The bigger they are, the harder they fall. In chapter one of The Code Bookby Simon Singh, Singh states that “…a weak encryption can be worse than no encryption at all” (Singh, 41). When it comes to cryptography, this could not be more true.

A successfully encrypted message should only be decipherable to the intended recipient, otherwise it fails to accomplish its purpose. As a result, those responsible for encrypting the message must be certain that, without the proper key, their message is indecipherable. This, however, is a dangerous assumption. False confidence can lull cryptographers and their intended recipients into a false sense of security, thereby causing them to let their guard down. For example, in the instance of the Babington plot, both Mary Queen of Scots and Anthony Babington assumed that their cipher was unbreakable and spoke quite openly about their plans in their correspondences. As a result, when Thomas Phelippes managed to crack their cipher, he effectively signed their death warrants. Had Mary Queen of Scots and Babington been less assured of the strength of their code, they would never have written their plans out as obviously as they did.

Additionally, there is much that depends on the abilities of the cryptanalysts of the times. For example, the Spanish cryptographers that Singh refers to on pages 28 and 29 of his book believed their code to be indecipherable. When they discovered that their codes were, in fact, quite obvious to a French cryptographer, Philibert Babou, they could not accept it. They had been so confident in their ciphers that they went so far as to suggest that Babou was in league with the devil.
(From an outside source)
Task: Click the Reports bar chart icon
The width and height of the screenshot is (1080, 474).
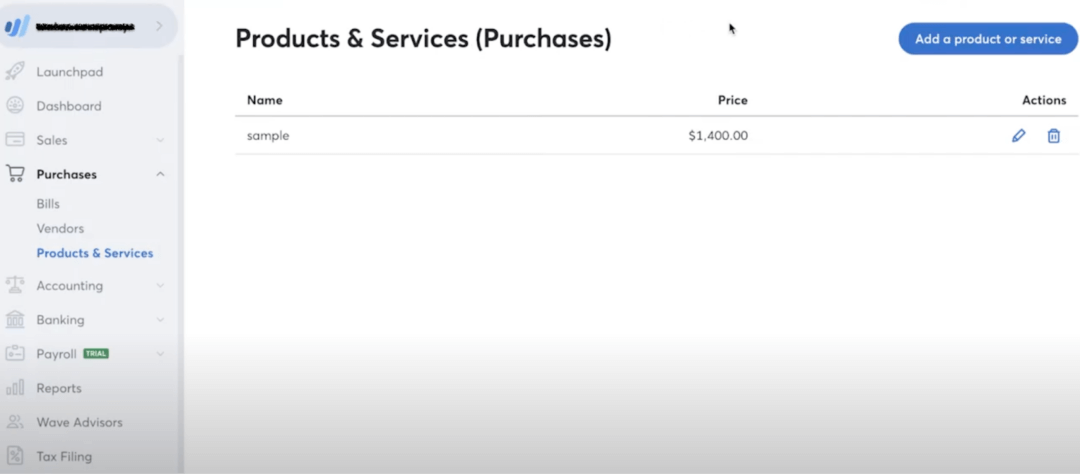Action: coord(15,388)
Such overconfidence is a constant danger to cryptographers.

Confidence is one of the most basic conundrums of cryptography. On the one hand, if cryptographers are overly confident in their ciphers they risk exposure should their ciphers be broken. On the other, if a cryptographer is not confident enough in their cipher, then there would be no sensible reason risk using it for secret correspondence. The answer must be somewhere in the middle. Cryptographers must have enough faith in their own work to use their ciphers, and yet they must be wary enough to watch what they say.

Singh, Simon. The Code Book: The Science of Secrecy From Ancient 

       Egypt to Quantum Cryptography. Anchor Books, 2000.